As a result of Mr. Damiris’s retirement, the Board appointed Michael C. Jennings, 54, as Chief Executive Officer and President of the Corporation effective January 1, 2020. From November 2019 until December 31, 2019, Mr. Jennings will serve as Executive Vice President of the Corporation. Mr. Jennings has served as a director of the Corporation since July 2011. Mr. Jennings served as Chairman of the Board of the Corporation from January 2017 to February 2019 and January 2013 to January 2016, as Executive Chairman of the Corporation from January 2016 until January 2017 and as the Chief Executive Officer and President of the Corporation from the merger of Holly Corporation (“Holly”) and Frontier Oil Corporation (“Frontier”) in July 2011 until January 2016. Mr. Jennings was also appointed as Chief Executive Officer of Holly Logistic Services, L.L.C. (“HLS”), the general partner of the general partner of Holly Energy Partners, L.P., effective January 1, 2020. Mr. Jennings served as Chief Executive Officer of HLS from January 2014 to November 2016 and as President of HLS from October 2015 to February 2016. Mr. Jennings previously served as President and Chief Executive Officer of Frontier from 2009 until the merger of Holly and Frontier in July 2011 and as the Executive Vice President and Chief Financial Officer of Frontier from 2005 until 2009. Mr. Jennings currently serves as Chairman of the Board of HLS, having served as a director of HLS since October 2011, and as a director of FTS International, Inc. since January 2019. Mr. Jennings served as Chairman of the board of directors of Frontier from 2010 until the merger in July 2011 and served as a director of Frontier from 2008 to July 2011. He also served as a director of ION Geophysical Corporation from December 2010 until February 2019.
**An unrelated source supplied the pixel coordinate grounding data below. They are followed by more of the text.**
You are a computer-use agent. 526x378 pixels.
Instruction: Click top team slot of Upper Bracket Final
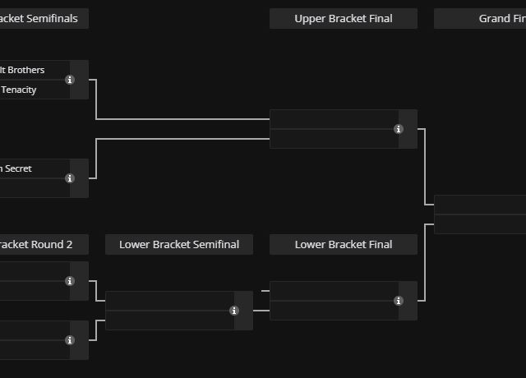point(334,119)
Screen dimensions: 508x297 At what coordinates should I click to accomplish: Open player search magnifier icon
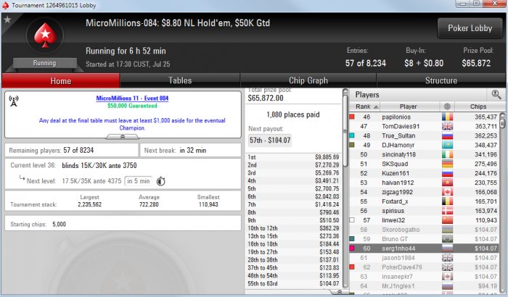[496, 94]
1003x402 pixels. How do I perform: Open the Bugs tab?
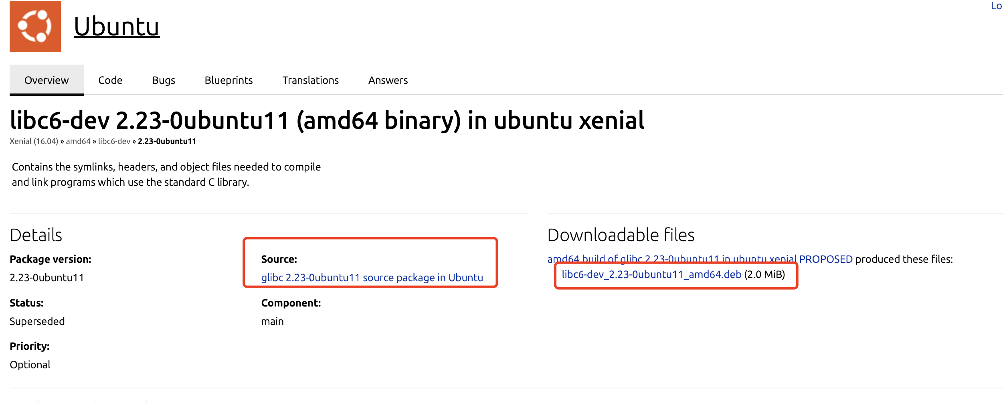(x=164, y=80)
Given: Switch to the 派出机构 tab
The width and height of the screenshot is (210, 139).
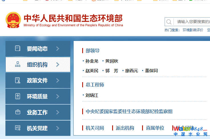Looking at the screenshot, I should 125,128.
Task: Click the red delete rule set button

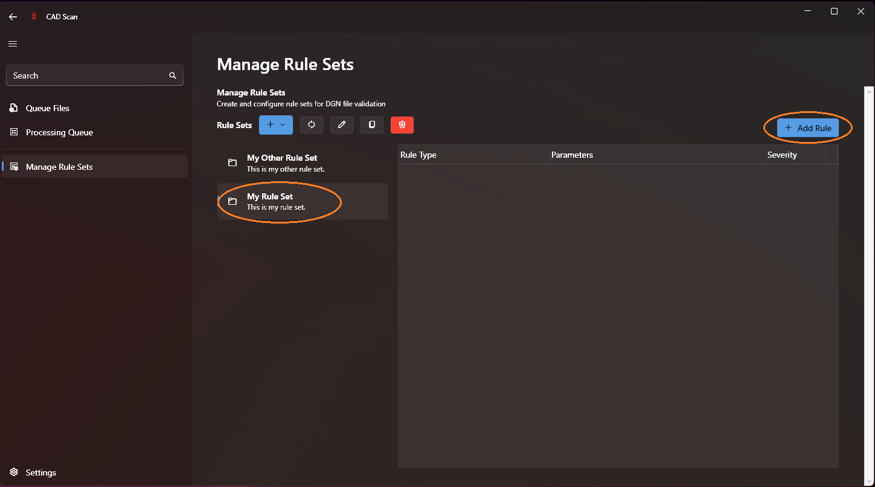Action: coord(402,125)
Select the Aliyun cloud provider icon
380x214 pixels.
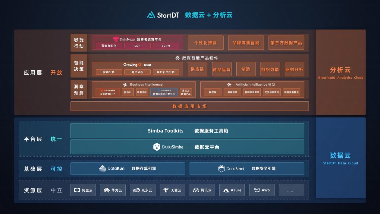point(77,190)
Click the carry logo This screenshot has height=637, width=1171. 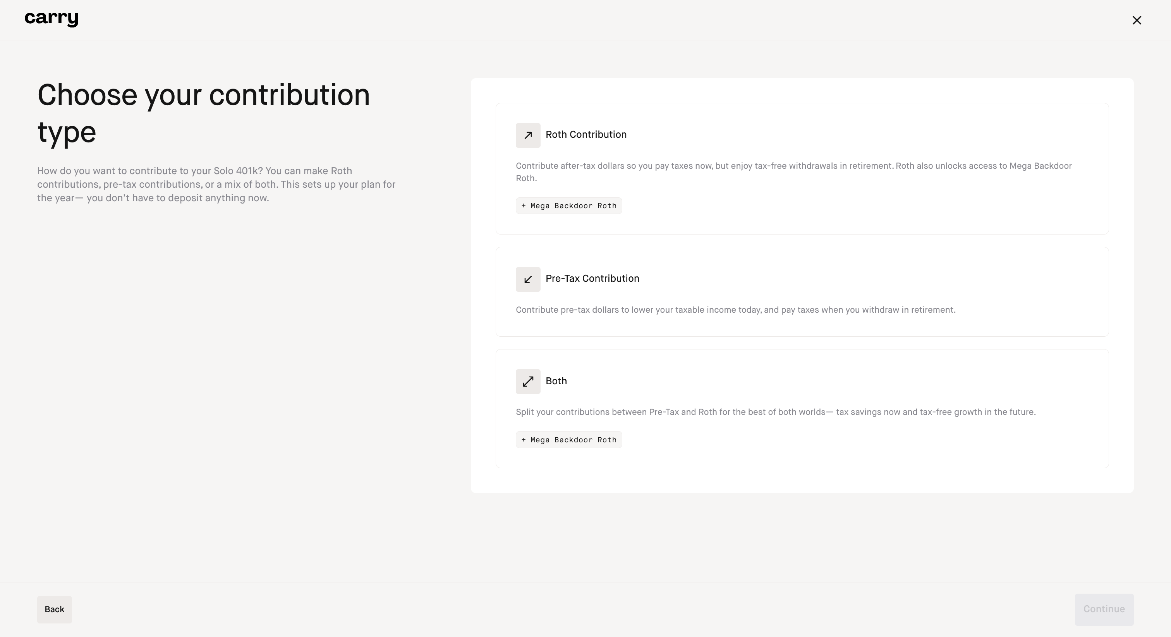(51, 19)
Item 7.01 Regulation FD Disclosure
On November 15, 2019, the Corporation issued a press release announcing the management changes. A copy of the Corporation’s press release is attached hereto at Exhibit 99.1 and incorporated in this Item 7.01 in its entirety.
The information contained in, or incorporated into, this Item 7.01 is being furnished and shall not be deemed “filed” for the purposes of Section 18 of the Securities Exchange Act of 1934, as amended, or otherwise subject to the liabilities of that section, nor shall it be deemed incorporated by reference into any registration statement or other filing under the Securities Act of 1933, as amended, except as shall be expressly set forth by specific reference to such filing.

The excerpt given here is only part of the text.